Table 8.2 shows the overall time needed for each step for both of the used modeling methods.

Table 8.2 Time comparison of both modeling methods

The pen and paper method did not require any instructions as everybody is familiar with the use of pen and paper. About 30 min were needed to explain the S-BPM Buildbook and how to use it. The overall time needed to model the processes required about 45 min with pen and paper and 40 min with the S-BPM Buildbook. The actual difference between the two methods was the overall time needed for the process conversion . To completely understand the various parts of the process modeled with pen and paper and transfer it to the software an overall time of 120 min was needed. This was due to the fact that the process actors had to be contacted and questioned again to clarify obscurities and misunderstandings. Using the processes modeled in the S-BPM Buildbook the time required to transfer the process information was only 45 min.

Although the S-BPM Buildbook requires more instruction time than a modeling method using pen and paper, the overall time required is still far less than the time needed for instructions for a software tool. In addition, the case study has shown again that modeling novices are able to use the S-BPM Buildbook to model processes of varying complexity. The biggest advantage of the S-BPM Buildbook compared to pen and paper is the provided framework which helps third parties to understand and interpret the process models. This can be clearly seen in the time needed for the conversion of the process models from tangible to digital. However, some kind of learning effect on the side of the modeling experts (the interviewers) could result in a shorter period of time required for understanding and interpreting the process.

6 Overall Conclusion

As shown in the first case study the S-BPM Buildbook can be operated in a straightforward way by modeling novices using an intuitive modeling design and notation. The predefined design and notation serve as guideline, to prevent inconsistencies between different users and ensure the highest possible quality of the resulting process models. The S-BPM Buildbook provides a framework to modelers to create non-redundant and syntactically correct process models while being detached from software-based input to model processes. The tool can be provided to several modelers simultaneously, thus supporting a subject-oriented approach for collective process surveys.
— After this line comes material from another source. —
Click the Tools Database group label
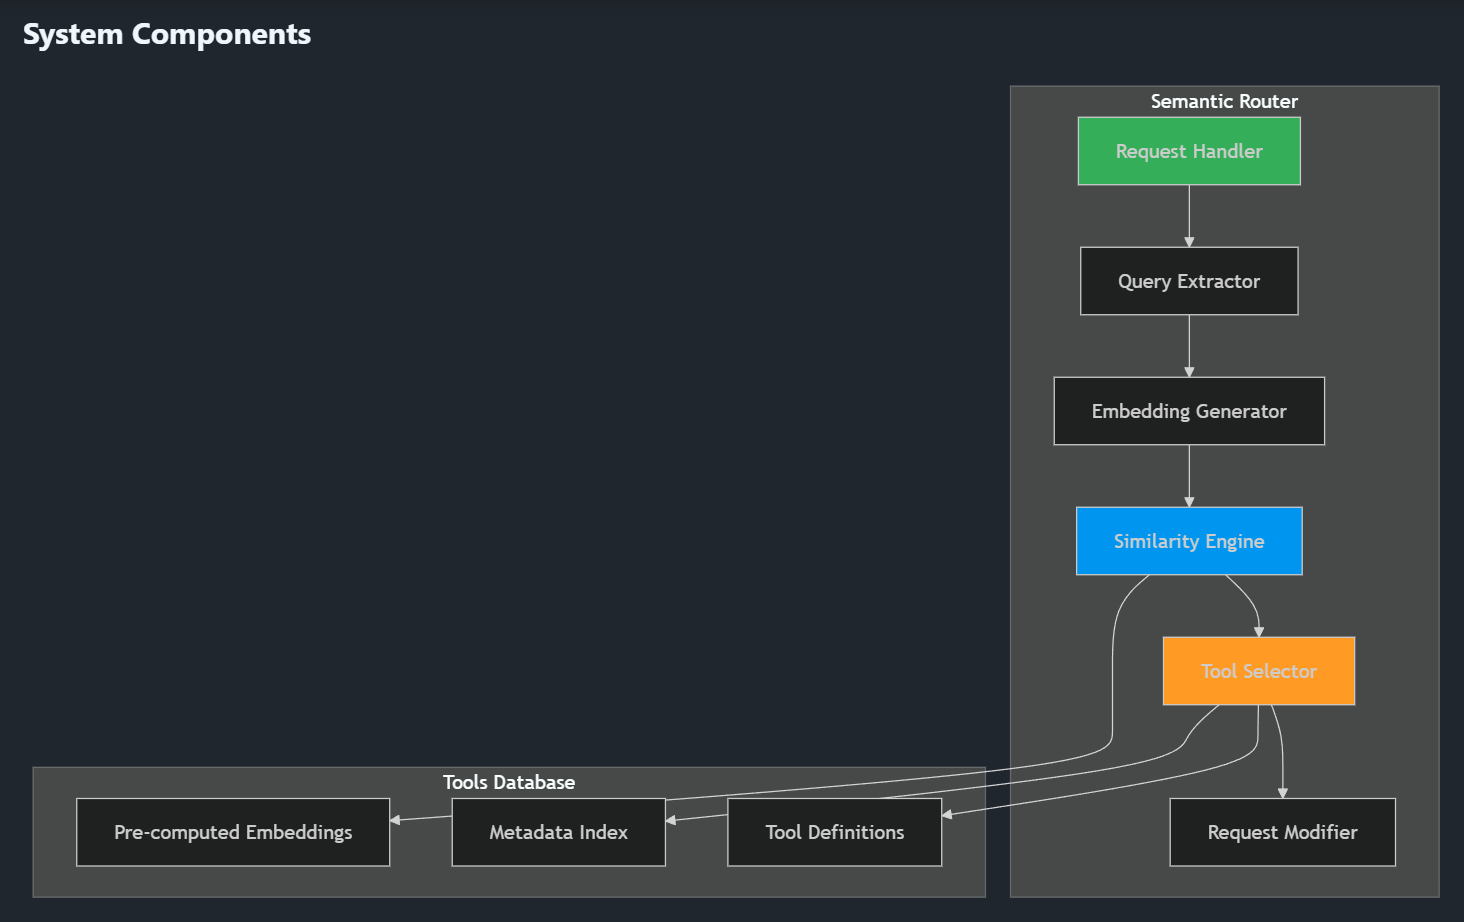The width and height of the screenshot is (1464, 922). [x=509, y=782]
The first case study gives a first insight regarding the practical application of the S-BPM Buildbook. Although the participants were modeling novices, all process actors were students and the CiP represents a laboratory environment. Additionally, there was no possibility to evaluate whether the quality of the surveyed process models is sufficient for moving on in business process management.
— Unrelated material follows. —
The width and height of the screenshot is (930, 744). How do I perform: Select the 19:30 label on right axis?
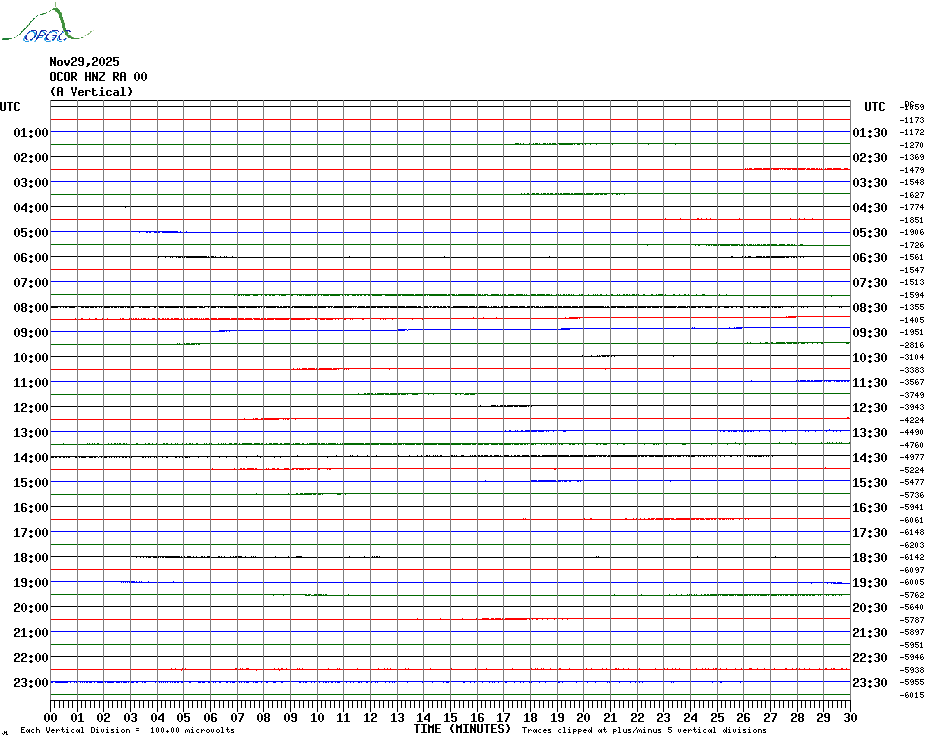(x=869, y=583)

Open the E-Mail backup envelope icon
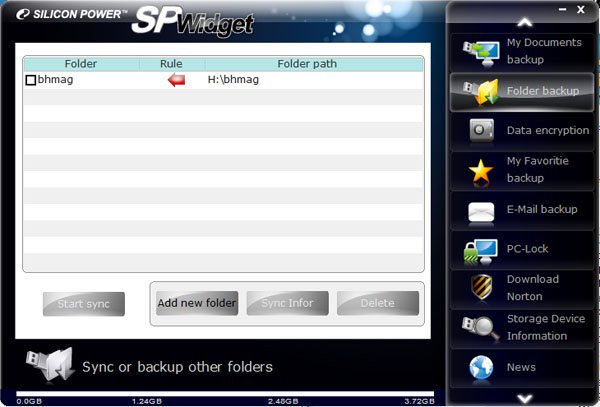481,210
The second case study also shows that it is possible for modeling novices to use the S-BPM Buildbook after giving only a brief introduction. Furthermore, the S-BPM Buildbook provides a proper framework for process modeling that supports third parties that are not involved in the actual process understanding and in interpreting the process. Further case studies have to be performed, especially to gain insight in how to model larger and more complex processes when using the S-BPM Buildbook.